Material shown =
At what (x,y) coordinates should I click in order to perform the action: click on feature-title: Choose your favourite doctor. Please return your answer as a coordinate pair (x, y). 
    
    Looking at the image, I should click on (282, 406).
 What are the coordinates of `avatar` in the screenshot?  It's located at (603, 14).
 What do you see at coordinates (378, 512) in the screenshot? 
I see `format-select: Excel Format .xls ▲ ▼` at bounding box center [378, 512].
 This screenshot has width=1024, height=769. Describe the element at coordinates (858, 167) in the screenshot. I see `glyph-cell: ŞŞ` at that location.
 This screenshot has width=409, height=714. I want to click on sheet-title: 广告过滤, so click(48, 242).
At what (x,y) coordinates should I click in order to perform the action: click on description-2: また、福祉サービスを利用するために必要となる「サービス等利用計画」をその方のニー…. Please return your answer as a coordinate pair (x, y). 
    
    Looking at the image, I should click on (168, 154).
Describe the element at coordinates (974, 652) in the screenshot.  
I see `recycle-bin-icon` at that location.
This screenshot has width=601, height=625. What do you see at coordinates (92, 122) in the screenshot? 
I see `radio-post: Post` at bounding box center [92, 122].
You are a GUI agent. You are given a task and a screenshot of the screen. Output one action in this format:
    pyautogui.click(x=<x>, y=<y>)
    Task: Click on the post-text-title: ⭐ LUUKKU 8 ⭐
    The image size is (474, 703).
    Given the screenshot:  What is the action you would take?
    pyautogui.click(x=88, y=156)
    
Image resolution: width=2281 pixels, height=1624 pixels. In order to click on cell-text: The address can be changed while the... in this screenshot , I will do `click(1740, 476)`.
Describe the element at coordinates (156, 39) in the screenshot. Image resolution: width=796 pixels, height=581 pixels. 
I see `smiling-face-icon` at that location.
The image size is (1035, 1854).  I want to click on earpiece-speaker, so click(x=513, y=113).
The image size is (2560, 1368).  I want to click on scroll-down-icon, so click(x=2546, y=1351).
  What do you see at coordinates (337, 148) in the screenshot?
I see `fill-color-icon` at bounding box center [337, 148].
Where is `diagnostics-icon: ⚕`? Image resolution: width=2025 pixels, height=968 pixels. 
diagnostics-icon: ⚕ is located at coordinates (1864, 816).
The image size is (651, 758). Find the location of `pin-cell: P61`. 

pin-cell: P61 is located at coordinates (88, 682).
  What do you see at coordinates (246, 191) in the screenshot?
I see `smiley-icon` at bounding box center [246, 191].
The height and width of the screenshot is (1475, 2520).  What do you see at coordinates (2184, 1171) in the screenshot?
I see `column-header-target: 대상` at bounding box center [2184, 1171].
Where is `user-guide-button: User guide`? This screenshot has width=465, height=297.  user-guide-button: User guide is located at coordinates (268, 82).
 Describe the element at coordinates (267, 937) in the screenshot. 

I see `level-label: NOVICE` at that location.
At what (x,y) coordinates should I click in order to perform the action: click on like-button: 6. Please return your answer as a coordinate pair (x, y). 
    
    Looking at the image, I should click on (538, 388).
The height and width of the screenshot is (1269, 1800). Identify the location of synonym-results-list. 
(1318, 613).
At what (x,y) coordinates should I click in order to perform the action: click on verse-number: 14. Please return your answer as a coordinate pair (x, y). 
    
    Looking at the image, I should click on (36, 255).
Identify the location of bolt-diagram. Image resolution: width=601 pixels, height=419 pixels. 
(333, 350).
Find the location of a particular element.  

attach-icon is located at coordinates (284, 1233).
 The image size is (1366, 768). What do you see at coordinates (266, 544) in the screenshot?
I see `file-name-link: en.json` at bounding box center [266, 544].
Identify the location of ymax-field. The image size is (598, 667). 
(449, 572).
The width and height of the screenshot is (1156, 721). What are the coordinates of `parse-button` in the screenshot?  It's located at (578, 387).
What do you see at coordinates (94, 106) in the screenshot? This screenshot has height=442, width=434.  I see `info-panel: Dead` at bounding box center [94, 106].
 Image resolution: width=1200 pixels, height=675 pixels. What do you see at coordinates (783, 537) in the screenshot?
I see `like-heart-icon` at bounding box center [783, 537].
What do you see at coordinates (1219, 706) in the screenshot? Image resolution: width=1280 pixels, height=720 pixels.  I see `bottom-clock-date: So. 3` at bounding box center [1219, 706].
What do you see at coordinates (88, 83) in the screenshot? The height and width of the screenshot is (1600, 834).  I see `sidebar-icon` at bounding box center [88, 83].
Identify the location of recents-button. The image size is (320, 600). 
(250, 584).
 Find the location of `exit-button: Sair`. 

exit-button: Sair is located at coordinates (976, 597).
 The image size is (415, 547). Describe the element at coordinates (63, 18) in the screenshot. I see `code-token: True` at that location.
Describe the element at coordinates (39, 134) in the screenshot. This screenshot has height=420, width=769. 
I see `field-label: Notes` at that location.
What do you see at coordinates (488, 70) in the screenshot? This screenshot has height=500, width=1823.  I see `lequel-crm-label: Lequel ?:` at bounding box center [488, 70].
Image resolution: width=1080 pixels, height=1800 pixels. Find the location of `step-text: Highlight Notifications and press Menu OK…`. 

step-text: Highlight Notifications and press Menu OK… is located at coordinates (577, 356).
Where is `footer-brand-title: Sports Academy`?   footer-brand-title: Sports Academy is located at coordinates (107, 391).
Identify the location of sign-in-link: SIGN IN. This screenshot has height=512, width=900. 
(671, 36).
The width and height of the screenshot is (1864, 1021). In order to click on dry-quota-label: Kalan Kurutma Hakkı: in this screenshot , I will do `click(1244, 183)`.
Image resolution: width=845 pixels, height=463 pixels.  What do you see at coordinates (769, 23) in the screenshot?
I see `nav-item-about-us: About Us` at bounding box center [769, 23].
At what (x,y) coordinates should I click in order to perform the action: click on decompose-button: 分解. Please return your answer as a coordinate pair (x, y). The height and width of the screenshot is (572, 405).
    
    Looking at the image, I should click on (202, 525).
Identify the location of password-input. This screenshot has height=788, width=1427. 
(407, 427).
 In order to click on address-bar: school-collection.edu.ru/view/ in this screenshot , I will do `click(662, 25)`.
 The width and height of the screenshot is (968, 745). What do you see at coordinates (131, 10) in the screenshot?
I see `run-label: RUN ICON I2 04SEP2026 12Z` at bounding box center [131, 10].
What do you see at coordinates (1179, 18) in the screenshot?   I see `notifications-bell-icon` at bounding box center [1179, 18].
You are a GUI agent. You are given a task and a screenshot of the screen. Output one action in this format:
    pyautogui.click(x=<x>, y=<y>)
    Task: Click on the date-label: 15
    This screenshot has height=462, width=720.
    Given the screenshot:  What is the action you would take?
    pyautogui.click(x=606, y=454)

Task description =
Reproduce verbatim the lines from the one containing "is (572, 405)." through the end of the entries, inclusive.

Answer =
At what (x,y) coordinates should I click in order to perform the action: click on decompose-button: 分解. Please return your answer as a coordinate pair (x, y). The height and width of the screenshot is (572, 405).
    
    Looking at the image, I should click on (202, 525).
Identify the location of password-input. This screenshot has height=788, width=1427. 
(407, 427).
 In order to click on address-bar: school-collection.edu.ru/view/ in this screenshot , I will do `click(662, 25)`.
 The width and height of the screenshot is (968, 745). What do you see at coordinates (131, 10) in the screenshot?
I see `run-label: RUN ICON I2 04SEP2026 12Z` at bounding box center [131, 10].
What do you see at coordinates (1179, 18) in the screenshot?   I see `notifications-bell-icon` at bounding box center [1179, 18].
You are a GUI agent. You are given a task and a screenshot of the screen. Output one action in this format:
    pyautogui.click(x=<x>, y=<y>)
    Task: Click on the date-label: 15
    This screenshot has height=462, width=720.
    Given the screenshot:  What is the action you would take?
    pyautogui.click(x=606, y=454)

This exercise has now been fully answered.